核心思路:SemAgent的核心思路是通过综合考虑问题、代码和执行语义,采用工作流方法生成完整的修复补丁,确保修复过程不仅关注局部代码,还能理解整体问题背景。
技术框架:SemAgent的整体架构包括四个主要模块:首先,利用执行语义检索相关上下文;其次,通过广义抽象理解问题语义;接着,在该抽象的上下文中隔离代码语义;最后,采用两阶段架构进行修复:第一阶段提出细粒度修复,第二阶段根据推断的问题语义筛选相关修复。
关键创新:SemAgent的主要创新在于其深层语义理解能力,通过综合考虑多种语义信息,生成的补丁不仅解决特定问题,还具备更广泛的适用性,避免了过拟合现象。

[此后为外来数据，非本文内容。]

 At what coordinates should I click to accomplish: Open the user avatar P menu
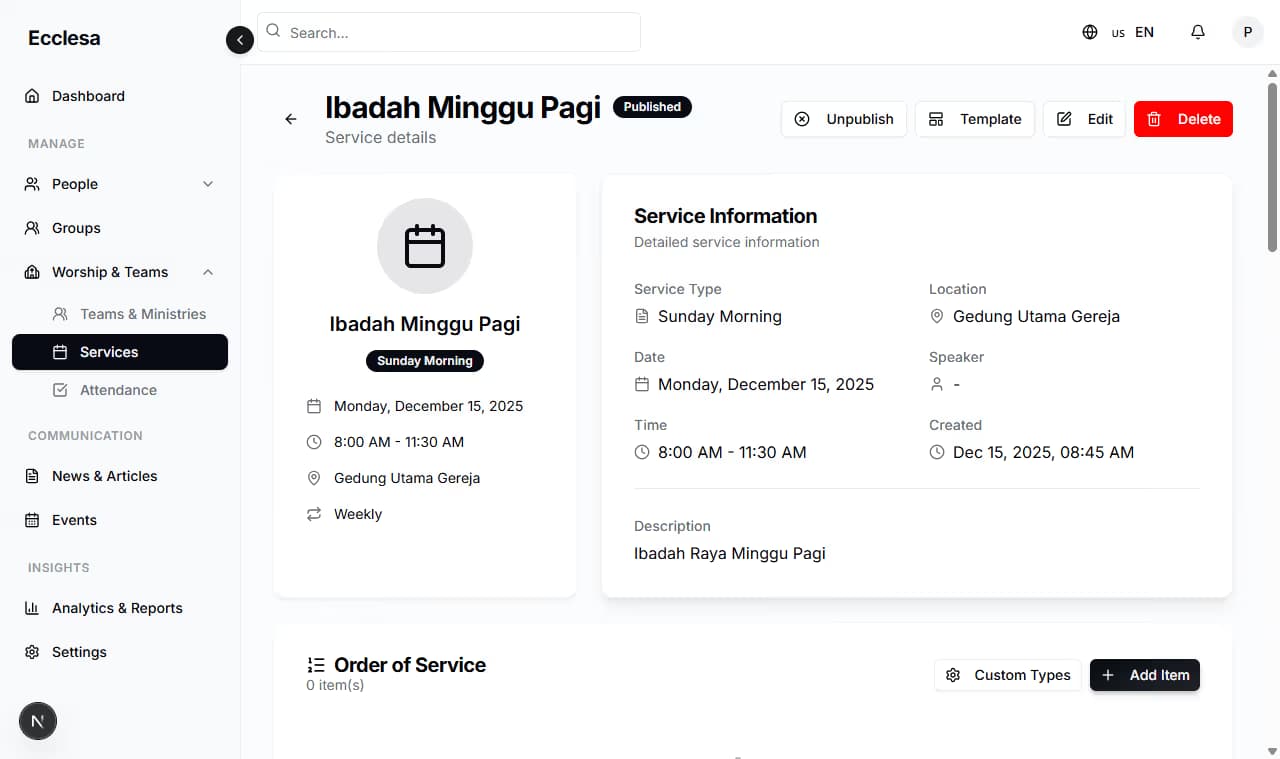(x=1247, y=32)
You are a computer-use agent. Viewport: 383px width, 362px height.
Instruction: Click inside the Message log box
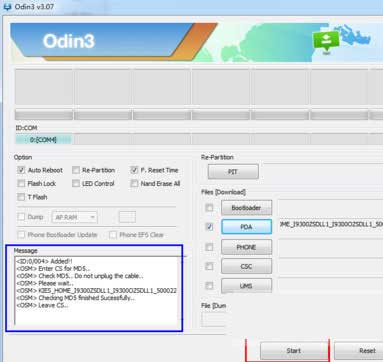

关键设计:在设计上,SemAgent采用了两阶段的修复流程,第一阶段关注细粒度修复,第二阶段则通过语义推断进行修复筛选,确保最终生成的补丁既准确又全面。
📊 实验亮点
SemAgent在SWEBench-Lite基准测试中实现了44.66%的解决率,超越了所有其他基于工作流的方法,并且相比于缺乏深层语义理解的基线提升了7.66%。该方法在处理需要多行推理和边缘案例的修复问题时表现尤为突出,显示出其强大的实用性和有效性。
🎯 应用场景
SemAgent在软件开发和维护领域具有广泛的应用潜力,尤其是在需要自动化程序修复的场景中。其深层语义理解能力可以提高修复的准确性和效率,减少开发者的工作负担,促进软件质量的提升。未来,该方法还可以扩展到其他软件工程任务,如代码重构和优化等。
📄 摘要(原文)
Large Language Models (LLMs) have shown impressive capabilities in downstream software engineering tasks such as Automated Program Repair (APR). In particular, there has been a lot of research on repository-level issue-resolution benchmarks such as SWE-Bench. Although there has been significant progress on this topic, we notice that in the process of solving such issues, existing agentic systems tend to hyper-localize on immediately suspicious lines of code and fix them in isolation, without a deeper understanding of the issue semantics, code semantics, or execution semantics. Consequently, many existing systems generate patches that overfit to the user issue, even when a more general fix is preferable. To address this limitation, we introduce SemAgent, a novel workflow-based procedure that leverages issue, code, and execution semantics to generate patches that are complete - identifying and fixing all lines relevant to the issue. We achieve this through a novel pipeline that (a) leverages execution semantics to retrieve relevant context, (b) comprehends issue-semantics via generalized abstraction, (c) isolates code-semantics within the context of this abstraction, and (d) leverages this understanding in a two-stage architecture: a repair stage that proposes fine-grained fixes, followed by a reviewer stage that filters relevant fixes based on the inferred issue-semantics. Our evaluations show that our methodology achieves a solve rate of 44.66% on the SWEBench-Lite benchmark beating all other workflow-based approaches, and an absolute improvement of 7.66% compared to our baseline, which lacks such deep semantic understanding. We note that our approach performs particularly well on issues requiring multi-line reasoning (and editing) and edge-case handling, suggesting that incorporating issue and code semantics into APR pipelines can lead to robust and semantically consistent repairs.